Die beiden stellten neun verschiedene Studien vor, an denen Dutzende Wissenschaftler vier Jahre lang gearbeitet haben. Die Studien durchleuchten alle 156 verschiedenen familienpolitischen Leistungen, für die der deutsche Staat jedes Jahr 200 Milliarden Euro ausgibt. Auf über tausend Seiten belegen die Wissenschaftler, wie undurchsichtig und widersprüchlich die deutsche Familienpolitik ist. Doch Schäuble sagt dazu nur: "Die Familienpolitik der Bundesregierung" sei "erfolgreich" Und Schröder meint, die schwarz-gelbe Koalition sei auf dem "richtigen Weg". Alle, die etwas anderes behaupten, säßen "Polemik und Missverständnissen" auf. Als Schröder und Schäuble die Ergebnisse der Studien präsentieren, erinnern sie ein bisschen an die Affen, die sich Augen, Ohren und Mund zu halten, damit sie von allem Übel geschützt bleiben.

Ein Lob aufs Kindergeld

Fehlende Kita-Plätze? Familienministerin Schröder sagt, dafür seien die Länder zuständig und der Bund habe ja bereits 5,4 Milliarden investiert. Zum Vergleich: Damit gibt der Bund für die Kleinsten in etwa so viel aus, wie für den Bau des Berliner Pannenflughafens.

Niedrige Geburtenrate? Dafür könne sie nichts, meint Schröder: "Ich bin sehr skeptisch, dass man Fertilität mit politischen Maßnahmen steuern kann", sagt sie. Dabei steht in der Studie, die sie selbst präsentiert, dass es in jenen Ländern besonders viel Nachwuchs gibt, in denen Männer und Frauen gleichgestellt sind. Doch in Deutschland fehle es an "einer konsistenten Neuausrichtung der Familienpolitik", so das Urteil der Wissenschaftler. Damit Frauen und Männer hierzulande gleichberechtigt wären, brauche es vor allem Betreuungsplätze. Das von der Bundesregierung beschlossene Betreuungsgeld führe "wenn überhaupt" nur zu mehr Geburten bei "nichterwerbstätigen Müttern mit niedriger Bildung". Aber diese Ergebnisse unterschlagen Schäuble und Schröder lieber.

Dafür lobt Schröder das Kindergeld. Es sei "besonders wirksam", sagt sie.

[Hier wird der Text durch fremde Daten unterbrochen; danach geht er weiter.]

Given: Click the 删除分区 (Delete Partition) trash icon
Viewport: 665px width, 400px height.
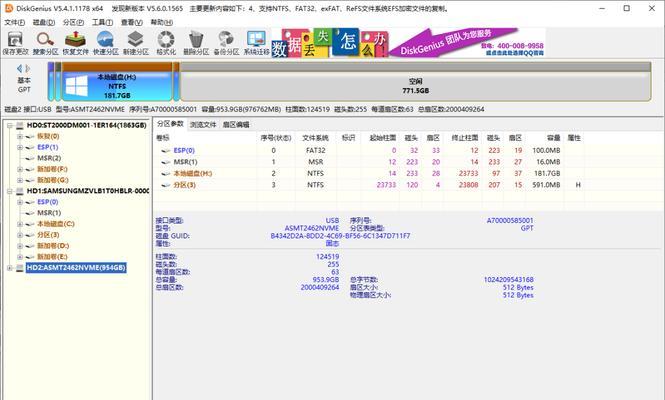Looking at the screenshot, I should (197, 41).
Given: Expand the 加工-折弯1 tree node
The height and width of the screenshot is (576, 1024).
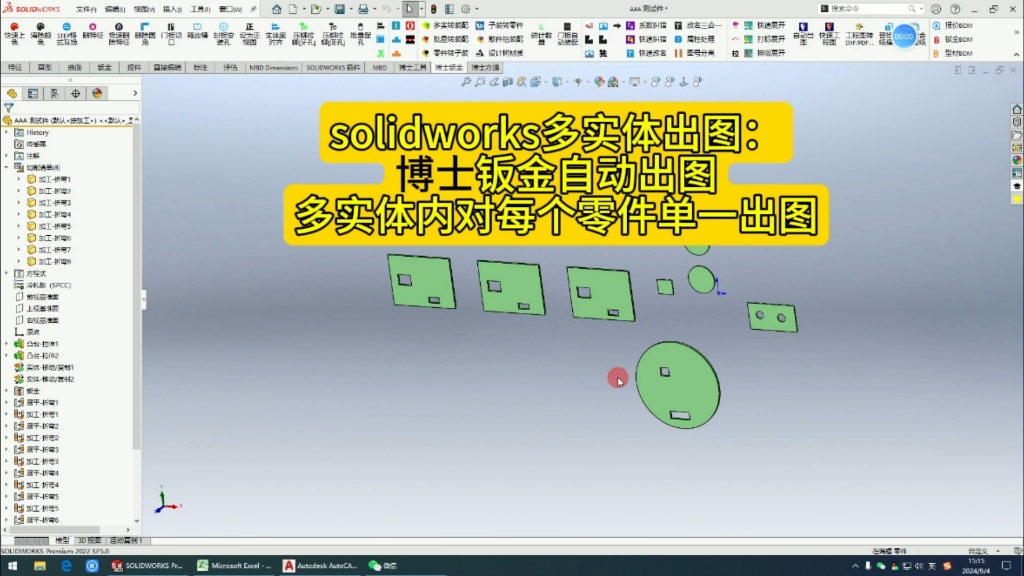Looking at the screenshot, I should click(19, 178).
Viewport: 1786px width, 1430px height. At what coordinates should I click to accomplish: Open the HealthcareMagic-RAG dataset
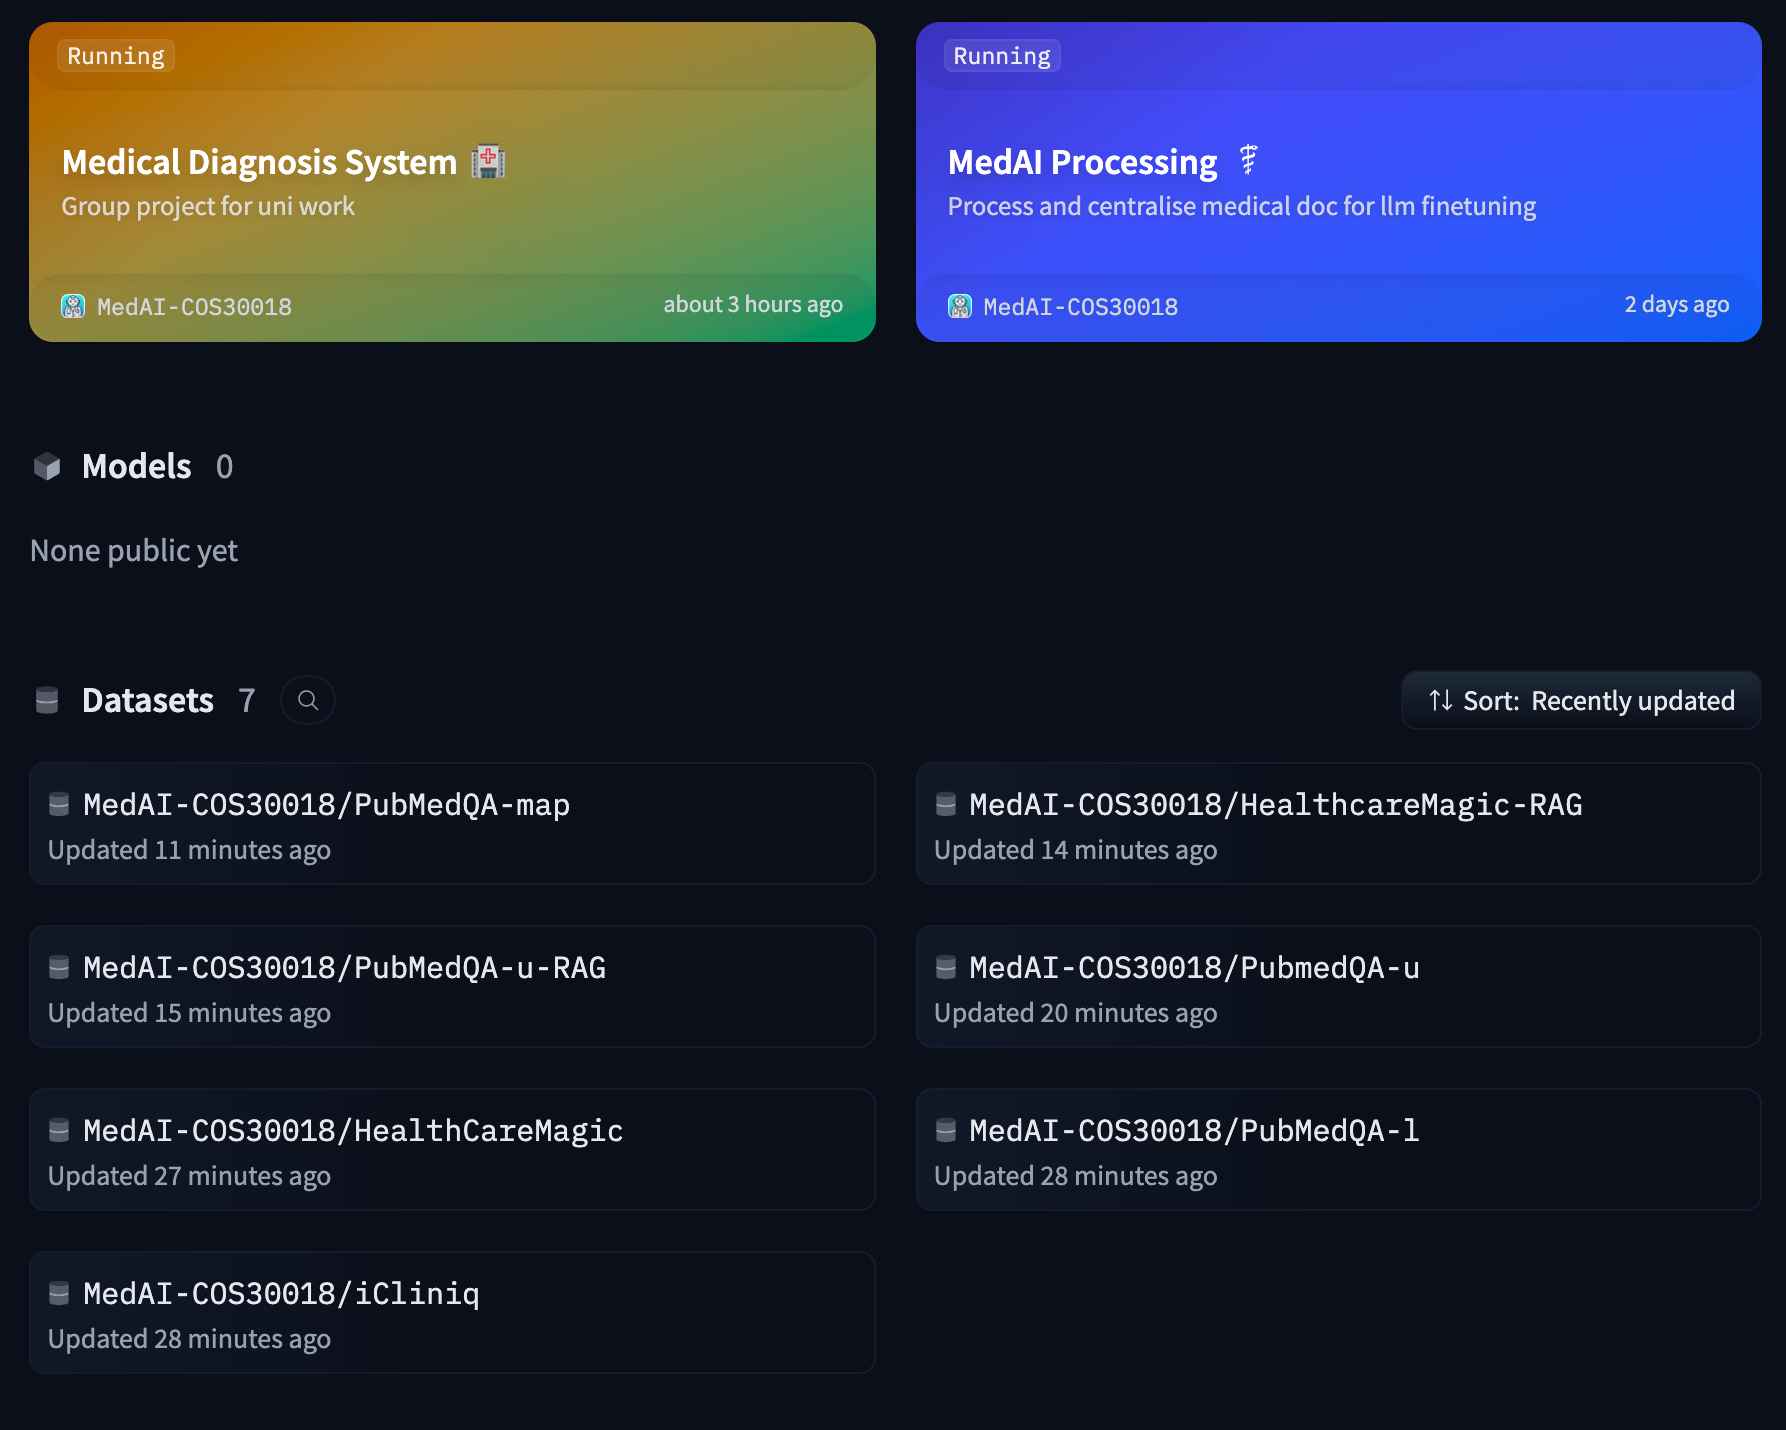pyautogui.click(x=1275, y=805)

Dabei steht in der Studie: "Die wirtschaftliche Situation von Familien verbessert sich durch die Kindergeldzahlungen nicht messbar", und: "Unter dem Strich bleiben die Erhöhungen des Kindergeldes weitgehend wirkungslos." Aber weil der Wahlkampf schon begonnen hat, erwähnen Schröder und Schäuble das nicht und versprechen stattdessen eine erneute Erhöhung des Kindergelds.

1000 Seiten auf 18 zusammengefasst

Die Studien kritisieren, dass der deutsche Staat noch immer das Hausfrauen-Modell fördert. So attestieren die Wissenschaftler dem Ehegattensplitting "negative Geburtenanreize" für berufstätige Frauen. Die kostenfreie Mitversicherung von Ehefrauen in der Sozialversicherung kritisieren sie, weil sie "Mütter vielfach in geringfügiger Beschäftigung" halte und zu "mehr wirtschaftlicher Abhängigkeit der Mütter von ihren Partnern" führe. Die Wissenschaftler kommen zu dem Schluss, dass die deutsche Familienpolitik Frauen vom Berufsleben fernhalte und diese so ihr Leben lang finanziell benachteiligt seien. Doch auch davon wollen die Minister Schröder und Schäuble nichts wissen und loben lieber das staatlich subventionierte Hausfrauenmodell als Möglichkeit zur "Wahlfreiheit."

Als Schröder und Schäuble nach fast einer Stunde praktizierter Realitätsverweigerung aus dem Scheinwerferlicht der Kameras treten, weisen sie darauf hin, dass sie selbst auf 18 Seiten die Studien zusammengefasst haben. Damit sich niemand die Mühe machen müsse, die weit über tausend Seiten zu lesen, sagt Kristina Schröder vermeintlich fürsorglich. Es scheint, als hoffe sie bis zuletzt, dass niemand das Elend der deutschen Familienpolitik bemerkt.